Opdracht >>
Schrijf een vervolg op de tekst hieronder over de KLM en de millenniumbug. Begin direct na de laatste zin.

Tekstfragment >>
►
Ook bij de KLM zijn de boordcomputers al lang en breed vervangen. Kan de KLM dus nu opgeruimd en zorgeloos de nieuwe eeuw in? Geenszins. Want om een vliegtuig van Schiphol zelfs maar naar Eelde te kunnen krijgen, is meer nodig dan gas geven en sturen. De eigenlijke vlucht is een relatief eenvoudige schakel in een uiterst complexe keten. Het vliegtuig gaat zelfs niet eens de lucht in als het niet aan een aantal voorwaarden voldoet. Zo moeten reserveringen geplaatst kunnen zijn op de passagierslijst (KLM heeft het wereldwijde reserveringssysteem, dat bestaat uit 43.000 terminals en 7,5 miljoen regels computercode, inmiddels volledig aangepast); het voltallige personeel moet op tijd besteld zijn; het vliegtuig moet voorzien zijn van water, brandstof en eten. Dit gebeurt allemaal met systemen waar millenniumbugs in kunnen zitten.
En er is meer: ook de luchthavens moeten volledig operationeel zijn voordat opstijgen überhaupt mogelijk is. Niet alleen moeten alle balies werken, en de bagage-afhandeling, ook het brandalarm moet het doen; want vliegvelden die niet over een werkend brandalarmsysteem beschikken, mogen geen passagiers afhandelen. Ook die systemen kunnen 2000-gevoelig zijn.
Luchtbeveilingssystemen
Zo mogelijk nog onmisbaarder zijn de luchtbeveiligingssystemen – de air traffic control systems. Als die het niet doen, wordt het toch wat precair in de lucht. Vliegen kan dan nog wel, maar slechts mondjesmaat. Want zonder hulp van computers alle vliegtuigen op de drukke punten uit elkaar houden, is schier ondoenlijk.
◄
Gegevens >>
►
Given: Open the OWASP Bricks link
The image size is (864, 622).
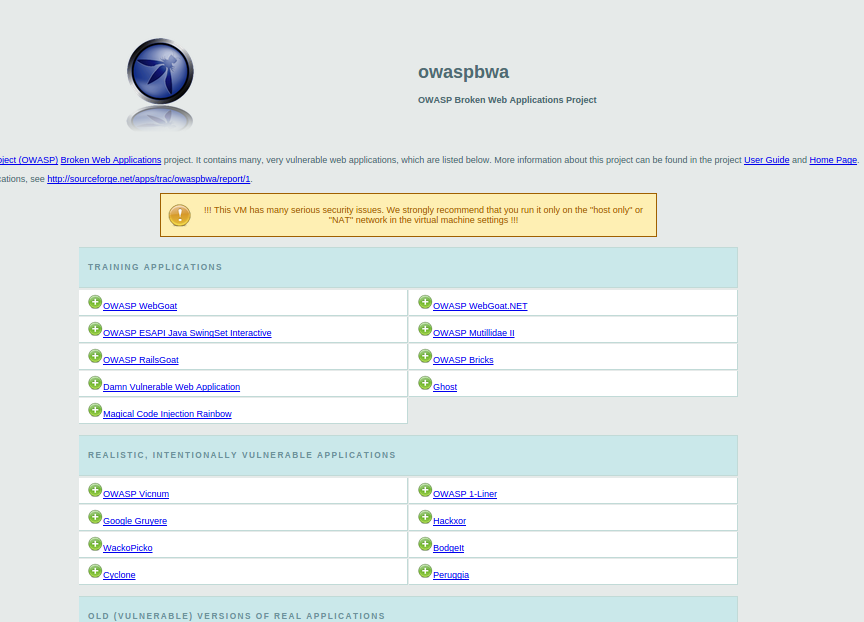Looking at the screenshot, I should [463, 360].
◄
Uitkomst >>
"Het probleem is, dat onze activiteiten niet op zich staan, maar zijn ingebed in allerlei andere activiteiten van derden," zegt Baas. "Je bent in het vliegtuig ook afhankelijk van informatie vanaf de grond: air traffic control, de radiobakens, de landingssystemen bij luchthavens, de radarsystemen. En met al die – zeg maar – toeleveranciers houden we contact. We hebben ze gerangschikt naar de mate waarin ze onmisbaar zijn voor ons functioneren; hoe belangrijker ze zijn, hoe intensiever het contact. Dat betekent dus dat wij – naast het onderzoek van de Iata (International Air Transport Association) naar tweeduizend luchthavens en 185 luchtverkeersbeveiligingssystemen in de hele wereld buiten Amerika – zelf ook nog eens de voor ons belangrijkste controleren. Want bovenal geldt voor de KLM, ten aanzien van deze systemen net zo goed als voor alle andere: als het niet veilig is, vliegen we niet."
Datumgrens
Ten slotte is er nog de allerlaatste extra beveiliging: onze afstand tot de datumgrens. Immers, het nieuwe millennium begint ergens in de buurt van Fidji en Samoa op een moment dat wij nog druk oliebollen staan te bakken. De grens trekt dan verder westwaarts, om pas zo’n twaalf uur later te bij ons te arriveren. Al die tijd heeft men hier in Nederland gelegenheid te kijken wat er daarginds – eerst in Nieuw-Zeeland, daarna in Australië, Japan, Thailand, et cetera – gebeurt en eventueel nog maatregelen te nemen. "Op basis van de kennis die we in al die uren opdoen," zegt Baas, "kunnen we misschien zeggen: ‘Ja jongens, als het daar zo fout gaat, kunnen we ervan uit gaan dat het hier ook wellicht fout loopt’, of juist: ‘Als we zien dat daar al niets misloopt, dan gebeurt dat hier waarschijnlijk ook niet.’ Het operational control centre van de KLM hier op Schiphol gaat vanaf de middag van 31 december dan ook inderdaad monitoren wat er in het oosten gebeurt."